German utility Uniper and Shell will team up to jointly produce low-carbon hydrogen at a Uniper power station in Britain in a bid to boost use of the fuel and cut greenhouse gas emissions.
The project, located at Uniper's Killingholme power station in the East of England, will include a blue hydrogen production facility with a capacity of up to 720 megawatts - enough to heat more than half a million homes a year - using gas reformation technology with carbon capture and storage (CCS).
So-called blue hydrogen is produced by converting natural gas into hydrogen and storing the carbon dioxide (CO2) emissions from its production. The UK Government has set a target to capture 10 million tonnes of CO2 a year by 2030 through CCS.

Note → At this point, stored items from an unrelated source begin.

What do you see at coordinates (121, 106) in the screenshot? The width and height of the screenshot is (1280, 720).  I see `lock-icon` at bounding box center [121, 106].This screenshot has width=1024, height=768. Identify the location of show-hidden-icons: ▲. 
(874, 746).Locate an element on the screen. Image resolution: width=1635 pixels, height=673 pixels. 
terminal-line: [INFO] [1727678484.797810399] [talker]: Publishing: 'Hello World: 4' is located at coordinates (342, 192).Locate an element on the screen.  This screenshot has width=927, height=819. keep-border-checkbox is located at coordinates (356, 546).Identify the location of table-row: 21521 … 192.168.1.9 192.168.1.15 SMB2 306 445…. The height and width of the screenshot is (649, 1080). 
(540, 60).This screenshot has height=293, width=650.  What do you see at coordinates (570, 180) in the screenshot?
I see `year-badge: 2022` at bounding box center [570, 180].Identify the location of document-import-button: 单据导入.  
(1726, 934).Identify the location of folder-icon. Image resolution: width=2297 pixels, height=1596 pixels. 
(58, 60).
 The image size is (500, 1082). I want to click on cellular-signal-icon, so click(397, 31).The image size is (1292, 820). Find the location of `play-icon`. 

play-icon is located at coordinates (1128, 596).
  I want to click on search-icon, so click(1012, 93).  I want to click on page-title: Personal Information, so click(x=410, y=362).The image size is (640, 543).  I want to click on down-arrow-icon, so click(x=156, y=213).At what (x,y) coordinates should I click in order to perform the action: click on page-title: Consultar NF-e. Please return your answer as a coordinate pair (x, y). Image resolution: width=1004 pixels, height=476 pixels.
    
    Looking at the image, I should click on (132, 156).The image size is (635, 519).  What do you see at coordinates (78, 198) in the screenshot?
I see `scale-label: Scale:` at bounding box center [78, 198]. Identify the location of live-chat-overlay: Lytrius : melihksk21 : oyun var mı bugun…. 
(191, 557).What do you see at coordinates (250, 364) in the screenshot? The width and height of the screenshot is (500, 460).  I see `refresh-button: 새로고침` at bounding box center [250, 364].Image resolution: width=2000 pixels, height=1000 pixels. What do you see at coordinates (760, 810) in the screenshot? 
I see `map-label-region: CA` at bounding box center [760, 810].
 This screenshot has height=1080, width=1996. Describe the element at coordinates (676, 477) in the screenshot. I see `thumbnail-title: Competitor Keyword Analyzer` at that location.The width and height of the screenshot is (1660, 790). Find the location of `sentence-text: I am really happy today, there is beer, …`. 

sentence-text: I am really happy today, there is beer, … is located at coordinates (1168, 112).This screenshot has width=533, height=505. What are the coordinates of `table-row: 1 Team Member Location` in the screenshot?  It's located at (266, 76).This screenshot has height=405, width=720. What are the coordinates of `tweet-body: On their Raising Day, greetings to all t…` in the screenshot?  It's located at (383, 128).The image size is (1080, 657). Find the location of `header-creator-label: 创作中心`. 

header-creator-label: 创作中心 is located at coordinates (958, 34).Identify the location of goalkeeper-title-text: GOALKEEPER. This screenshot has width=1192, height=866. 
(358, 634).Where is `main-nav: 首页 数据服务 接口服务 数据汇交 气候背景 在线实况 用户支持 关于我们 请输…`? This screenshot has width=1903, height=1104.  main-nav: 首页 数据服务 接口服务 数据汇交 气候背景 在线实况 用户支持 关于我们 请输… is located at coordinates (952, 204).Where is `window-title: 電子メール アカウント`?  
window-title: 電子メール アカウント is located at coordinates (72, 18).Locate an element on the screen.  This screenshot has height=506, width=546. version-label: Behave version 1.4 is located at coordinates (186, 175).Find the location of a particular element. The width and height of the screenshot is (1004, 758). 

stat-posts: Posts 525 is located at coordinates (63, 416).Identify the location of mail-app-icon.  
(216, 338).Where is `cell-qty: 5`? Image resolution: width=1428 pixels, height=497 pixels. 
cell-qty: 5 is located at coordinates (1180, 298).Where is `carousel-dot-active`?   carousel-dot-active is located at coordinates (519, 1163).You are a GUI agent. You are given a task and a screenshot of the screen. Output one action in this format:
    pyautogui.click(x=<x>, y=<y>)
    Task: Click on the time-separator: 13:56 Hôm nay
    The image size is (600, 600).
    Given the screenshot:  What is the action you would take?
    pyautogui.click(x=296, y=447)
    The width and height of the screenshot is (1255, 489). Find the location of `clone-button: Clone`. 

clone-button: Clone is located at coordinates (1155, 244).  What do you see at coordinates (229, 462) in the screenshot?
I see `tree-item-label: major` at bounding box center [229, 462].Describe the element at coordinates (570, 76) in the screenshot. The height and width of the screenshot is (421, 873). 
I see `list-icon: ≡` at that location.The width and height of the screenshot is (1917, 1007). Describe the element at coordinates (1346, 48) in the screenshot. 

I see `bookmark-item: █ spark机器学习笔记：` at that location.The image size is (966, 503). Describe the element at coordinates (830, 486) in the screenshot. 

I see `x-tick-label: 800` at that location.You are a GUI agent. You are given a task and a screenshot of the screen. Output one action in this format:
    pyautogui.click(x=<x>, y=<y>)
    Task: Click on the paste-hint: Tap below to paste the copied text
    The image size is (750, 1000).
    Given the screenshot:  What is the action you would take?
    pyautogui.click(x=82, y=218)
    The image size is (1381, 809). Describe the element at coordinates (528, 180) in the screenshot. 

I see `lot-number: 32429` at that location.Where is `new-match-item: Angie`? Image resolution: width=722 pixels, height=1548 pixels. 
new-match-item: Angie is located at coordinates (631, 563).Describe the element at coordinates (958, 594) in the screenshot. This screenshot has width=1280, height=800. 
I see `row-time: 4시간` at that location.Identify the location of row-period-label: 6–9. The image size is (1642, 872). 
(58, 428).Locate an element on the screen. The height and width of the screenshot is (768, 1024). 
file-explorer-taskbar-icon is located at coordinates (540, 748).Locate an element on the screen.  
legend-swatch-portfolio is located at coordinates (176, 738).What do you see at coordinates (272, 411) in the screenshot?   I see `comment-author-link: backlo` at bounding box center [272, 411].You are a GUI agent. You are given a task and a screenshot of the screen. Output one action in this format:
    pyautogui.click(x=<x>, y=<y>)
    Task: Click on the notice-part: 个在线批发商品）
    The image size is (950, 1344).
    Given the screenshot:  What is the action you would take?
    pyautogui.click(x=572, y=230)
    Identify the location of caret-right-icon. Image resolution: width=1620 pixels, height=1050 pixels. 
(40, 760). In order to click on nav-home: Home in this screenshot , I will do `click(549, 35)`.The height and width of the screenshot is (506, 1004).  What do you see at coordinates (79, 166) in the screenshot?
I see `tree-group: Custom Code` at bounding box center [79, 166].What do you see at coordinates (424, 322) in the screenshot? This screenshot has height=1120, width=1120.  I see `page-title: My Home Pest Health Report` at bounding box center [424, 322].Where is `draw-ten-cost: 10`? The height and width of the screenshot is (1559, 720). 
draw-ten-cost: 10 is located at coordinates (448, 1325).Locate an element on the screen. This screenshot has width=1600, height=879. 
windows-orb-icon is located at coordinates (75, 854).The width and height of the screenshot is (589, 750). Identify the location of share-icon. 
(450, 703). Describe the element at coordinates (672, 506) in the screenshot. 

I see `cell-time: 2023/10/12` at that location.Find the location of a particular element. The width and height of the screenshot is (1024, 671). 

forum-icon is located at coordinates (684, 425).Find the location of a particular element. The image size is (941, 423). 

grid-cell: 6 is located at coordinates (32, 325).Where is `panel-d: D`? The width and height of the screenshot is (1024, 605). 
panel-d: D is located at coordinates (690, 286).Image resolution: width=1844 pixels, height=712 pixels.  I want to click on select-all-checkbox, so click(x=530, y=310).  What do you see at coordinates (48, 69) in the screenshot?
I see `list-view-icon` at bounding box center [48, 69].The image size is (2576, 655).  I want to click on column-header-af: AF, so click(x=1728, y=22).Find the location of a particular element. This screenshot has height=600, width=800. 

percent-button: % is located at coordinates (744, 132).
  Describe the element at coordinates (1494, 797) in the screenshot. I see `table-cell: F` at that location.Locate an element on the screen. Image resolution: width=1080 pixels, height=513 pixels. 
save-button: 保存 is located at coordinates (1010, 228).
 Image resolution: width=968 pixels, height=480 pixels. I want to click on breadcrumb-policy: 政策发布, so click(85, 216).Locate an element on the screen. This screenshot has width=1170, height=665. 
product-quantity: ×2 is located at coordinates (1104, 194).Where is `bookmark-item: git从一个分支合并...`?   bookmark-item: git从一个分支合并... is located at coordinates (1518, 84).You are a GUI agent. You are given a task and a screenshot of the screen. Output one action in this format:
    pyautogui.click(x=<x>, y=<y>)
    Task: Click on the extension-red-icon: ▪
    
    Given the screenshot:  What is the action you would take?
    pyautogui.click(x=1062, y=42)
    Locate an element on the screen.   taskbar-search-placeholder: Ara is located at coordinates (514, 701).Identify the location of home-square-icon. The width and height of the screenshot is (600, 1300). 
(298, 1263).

The hydrogen produced could be used to decarbonise heavy industry, transport, heating and power in the Humber region, the companies said.
The captured CO2 could amount to 1.6 million tonnes a year and would be fed through the proposed Zero Carbon Humber onshore pipeline, part of the East Coast Cluster, selected as one of two CCS clusters to receive initial government support.
Shell and Uniper will now work on process design studies and site development activity, with a view to taking the project to front end engineering and design by 2023, they said.
Governments and energy companies are placing large bets on low-carbon hydrogen playing a leading role in efforts to lower greenhouse gas emissions, but costs are still high.